In the ecology of documentary filmmaking it was inevitable that something like DDE would evolve: an adaptable creature that combines investment dough, creative oversight and wide-ranging sales of backend rights. DDE became a small, nonfiction version of a modern Hollywood studio; a hoarder of rights with antennas seeking co-production money; an investing and distributing machine with taste.

Organisms without all of those functions could die off in competition with big, integrated operators like the two-headed BBC-Discovery hybrid, that can pool revenues across the oceans.

With BBC now tied to Discovery, PBS can still work with the British network but no longer has "first position in anything BBC does," Devillier says, nor can it acquire BBC programs for what he calls "relatively inexpensive prices."

"In the PBS world, [DDE] is uniquely equipped to distribute internationally," says Beth Hoppe, now director of science programs at WNET, New York. "If there's an idea they see that works in the international marketplace, and you can start with half the money, that's a big start"

But as the documentary ecosystem expands, will DDE help turn nonfiction films into a homogenized, internationally traded commodity that can play on any network — undermining the quality that PBS now touts to distinguish public TV from cable?

Program spending, and the production values and research that it buys, have helped maintain the distinction.

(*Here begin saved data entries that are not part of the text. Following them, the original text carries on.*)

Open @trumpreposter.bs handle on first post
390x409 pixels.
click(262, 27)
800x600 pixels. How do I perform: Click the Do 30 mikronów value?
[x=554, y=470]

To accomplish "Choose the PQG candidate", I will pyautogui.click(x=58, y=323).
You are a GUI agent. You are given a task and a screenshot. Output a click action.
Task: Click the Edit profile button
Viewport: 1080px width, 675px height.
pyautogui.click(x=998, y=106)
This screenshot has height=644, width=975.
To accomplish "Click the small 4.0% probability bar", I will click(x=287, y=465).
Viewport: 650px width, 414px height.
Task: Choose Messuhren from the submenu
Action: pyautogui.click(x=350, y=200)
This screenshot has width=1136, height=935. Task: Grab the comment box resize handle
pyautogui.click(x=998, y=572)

Donegan remembers, for instance, what Grubin did for a scene in the Teddy Roosevelt bio on American Experience: "He wanted to tell the story of the charge up San Juan Hill. He had a high shot of men in the jungle, horses whinnying under palms, a boot in a stirrup. You never saw 100 soldiers, but small pieces of the scene — reins in hand, the flying nostrils of the horse. I was right there, I was on San Juan Hill."

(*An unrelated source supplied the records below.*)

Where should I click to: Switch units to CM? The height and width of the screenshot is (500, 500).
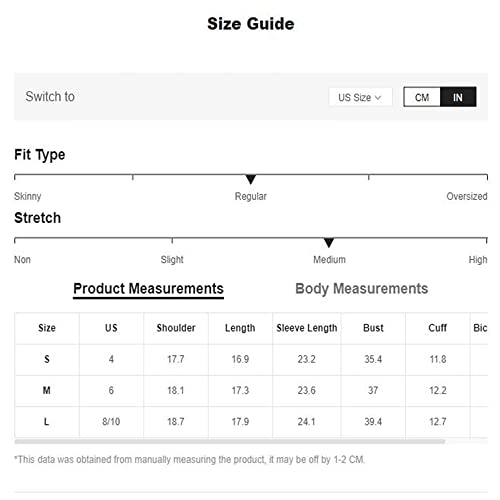tap(422, 97)

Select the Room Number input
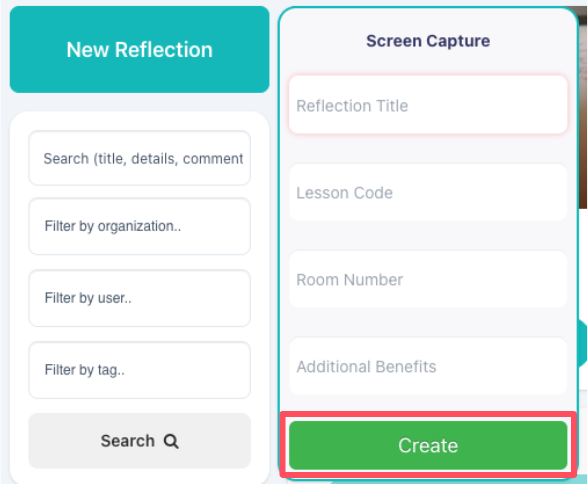click(428, 279)
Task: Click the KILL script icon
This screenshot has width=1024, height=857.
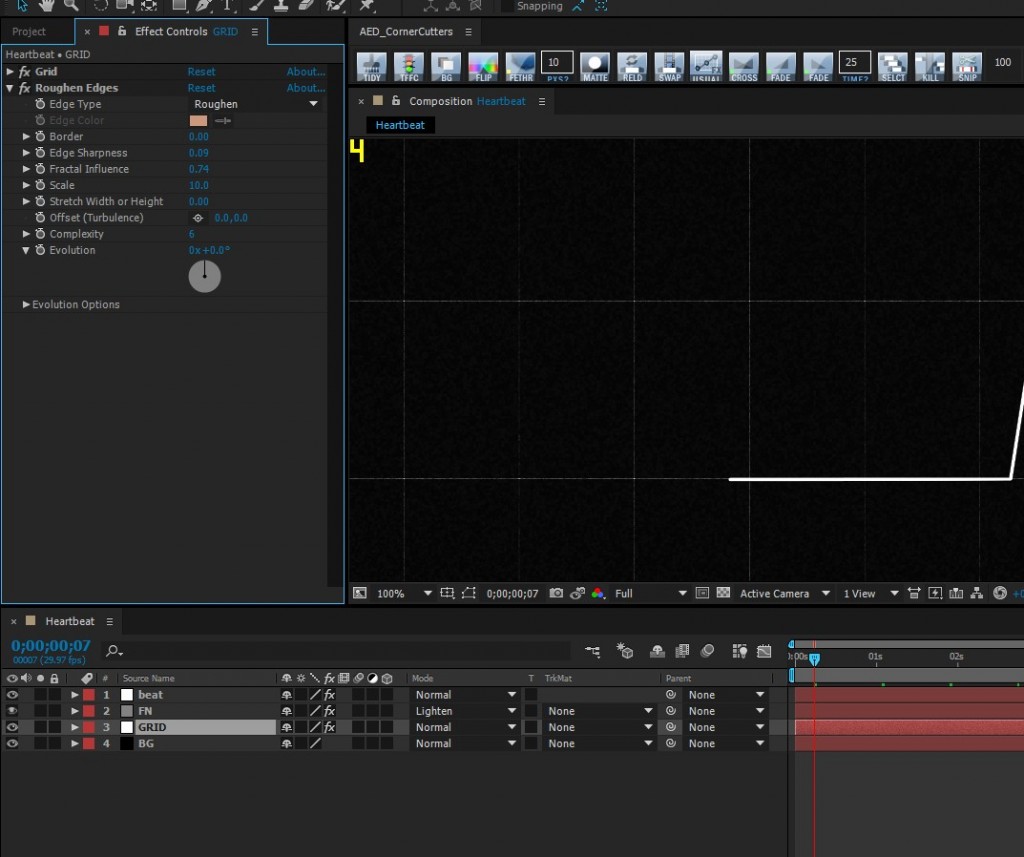Action: pos(930,66)
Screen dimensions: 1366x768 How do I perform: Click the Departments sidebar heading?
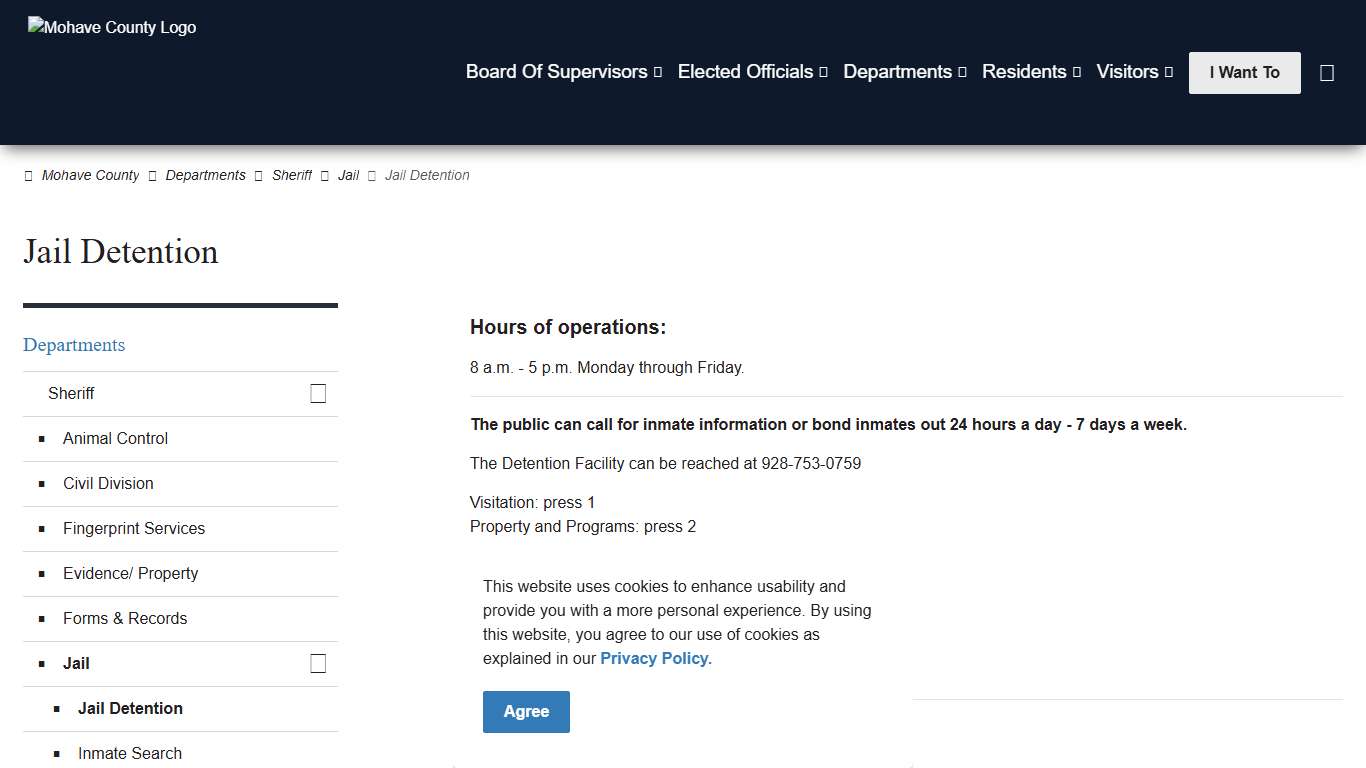pos(74,345)
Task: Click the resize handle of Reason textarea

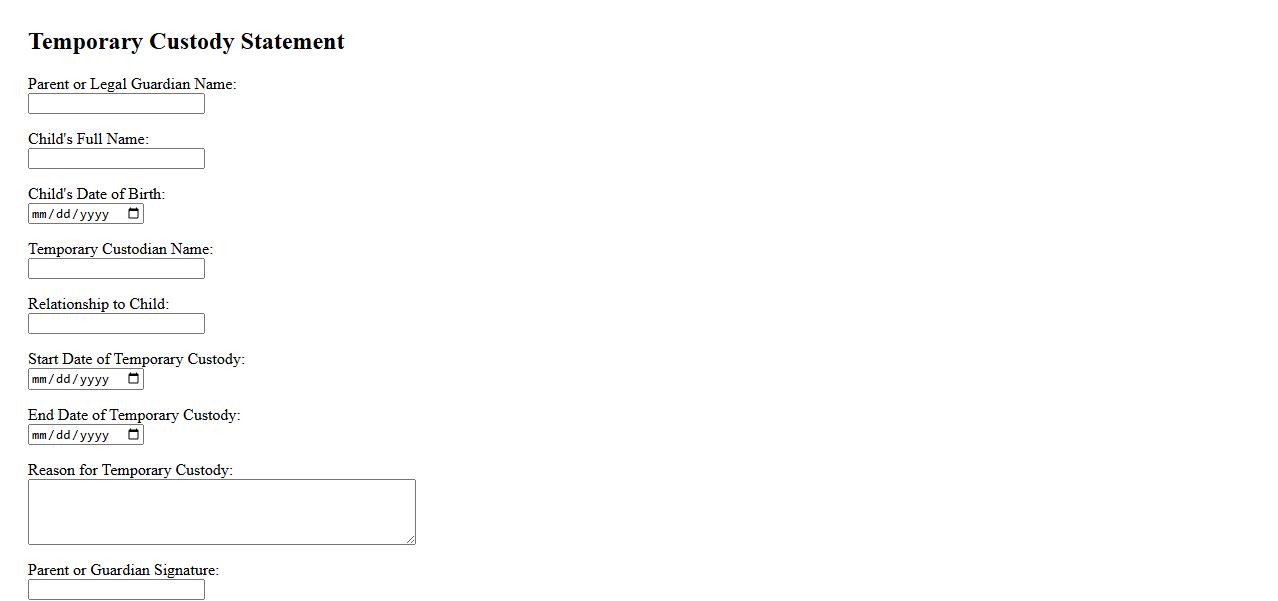Action: coord(410,539)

That kind of filmmaking costs money, Donegan adds.

Nova, similarly, goes for high-quality animation to put across complex scientific ideas, and heightens human interest by sending out camera crews to follow scientists at work around the world. For Fleisher's film on El Nino, Nova paid to send a crew to the South Pacific, where a long chain of monitoring buoys were tracking the climatic cycle.

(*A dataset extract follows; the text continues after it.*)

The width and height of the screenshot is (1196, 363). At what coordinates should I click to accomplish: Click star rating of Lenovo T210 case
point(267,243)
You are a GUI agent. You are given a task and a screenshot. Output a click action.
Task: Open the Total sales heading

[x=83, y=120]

While cable networks were once marked by low-rent documentaries, however, they can now afford to match PBS spending when they want to, as Devillier testifies.

Quattrone says PBS still can stand behind its claim of offering "the best." After letting TV critics see glimpses of Frontline's The Farmer's Wife, Africans in America and Ken Burns' Frank Lloyd Wright at last month's press tour, "We didn't have to work very hard to make the case."

She says Devillier Donegan "start with the same sensitivities and expectations" that PBS holds dear — "the thorough research, the substantiveness, the intellectual underpinnings."

"Probably one reason it's an easy partnership is they very much know the character of PBS programming, they know the stations, they're very sensitive to the kinds of service we want to provide."

DDE partners have the freedom to develop programs to their own needs, says Donegan. "We never go in which a fully baked pie," he says, though DDE proposes "good ingredients," including the filmmakers.

Devillier acknowledges that it's hardest to distinguish PBS's nature programs from those on other channels, but says its history series often reach heights of intellectual engagement, and Nova remains "head and shoulders above anyone else" doing science programming on American TV.

But public TV's noncommercial nature helps make a difference, says Quattrone. "The programs we are seeking have fundamental expectations attached to them that don't necessarily work in the commercial marketplace."

"I think PBS has a certain luxury in the style of storytelling that doesn't have to be concerned about [getting an audience that's] demographically most desirable," comments Donegan. "When we talk to people in the Discovery channels, they're clear about what research tells them about the audience demographics they're trying to reach. That's their business."